Infrastruktur Kurang Memadai
Dari segi infrastuktur, Arif mengatakan,
pengembangan bandara yang lamban mengakibatkan maskapai tidak bisa
melakukan efisiensi biaya. Di Bandara Soekarno-Hatta, misalnya,
pembangunan taxi way belum juga rampung, sehingga pesawat membutuhkan waktu lebih lama untuk lepas landas (take off)
dan menghabiskan banyak bahan bakar. Kapasitas bandara yang tidak
segera ditingkatkan juga mengakibatkan pemerintah membatasi slot
penerbangan.
“Beberapa maskapai nasional terpaksa menunda ekspansi, bahkan berhenti beroperasi karena mengalami kerugian besar. Dari kelas low cost,
yang bisa bertahan hanya maskapai dengan pertumbuhan cepat. Citilink
bisa tumbuh karena induk perusahaannya, yaitu Garuda Indonesia, mampu
mempertahankan pertumbuhan,” ujar dia.
INACA Ingin Pemerintah Pro Industri Penerbangan
Dengan berbagai permasalahan yang ada
INACA meminta pemerintah agar memberikan dukungan yang lebih baik pada
industri penerbangan nasional, karena regulasi yang ada saat ini belum
bisa mendukung industri penerbangan untuk berkembang. “Saatnya
pemerintah memberikan kepastian bagi INACA mengingat tantangan industri
penerbangan ke depan semakin berat, terutama menjelang pemberlakukan
ASEAN Open Sky Policy pada 2015 dan juga belum siapnya industri
strategis aviasi nasional dan mendukung bisnis penerbangan,” katanya.

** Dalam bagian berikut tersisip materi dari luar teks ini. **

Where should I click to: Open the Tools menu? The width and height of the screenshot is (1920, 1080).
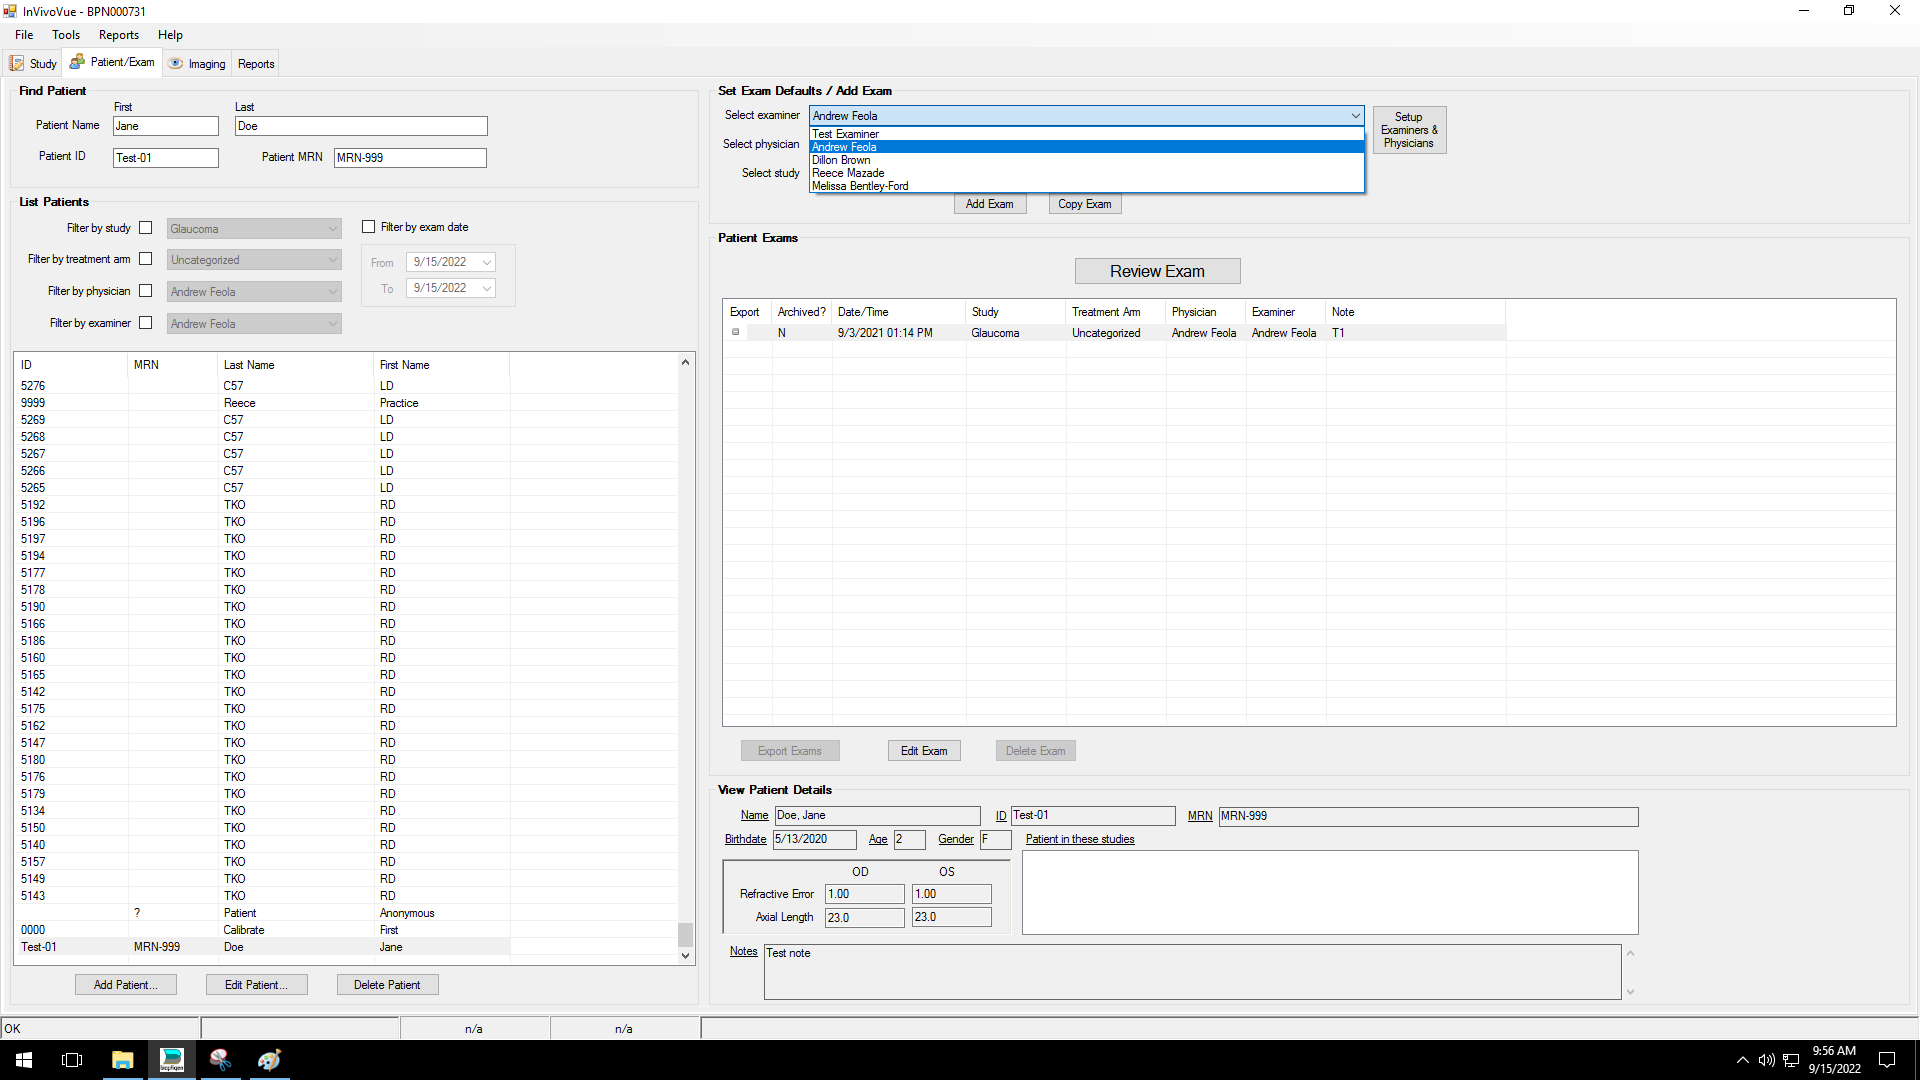(66, 35)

Arif menjelaskan, untuk mengurangi beban
maskapai penerbangan yang sudah sangat berat, pihaknya berharap agar
pemerintah memberlakukan kebijakan-kebijakan yang bisa mendukung
industri penerbangan. “Industri penerbangan merupakan industri yang
strategis terutama bagi negara kepulauan seperti Indonesia. Untuk itu
perlu kebijakan yang strategis pula,” tutup Arif.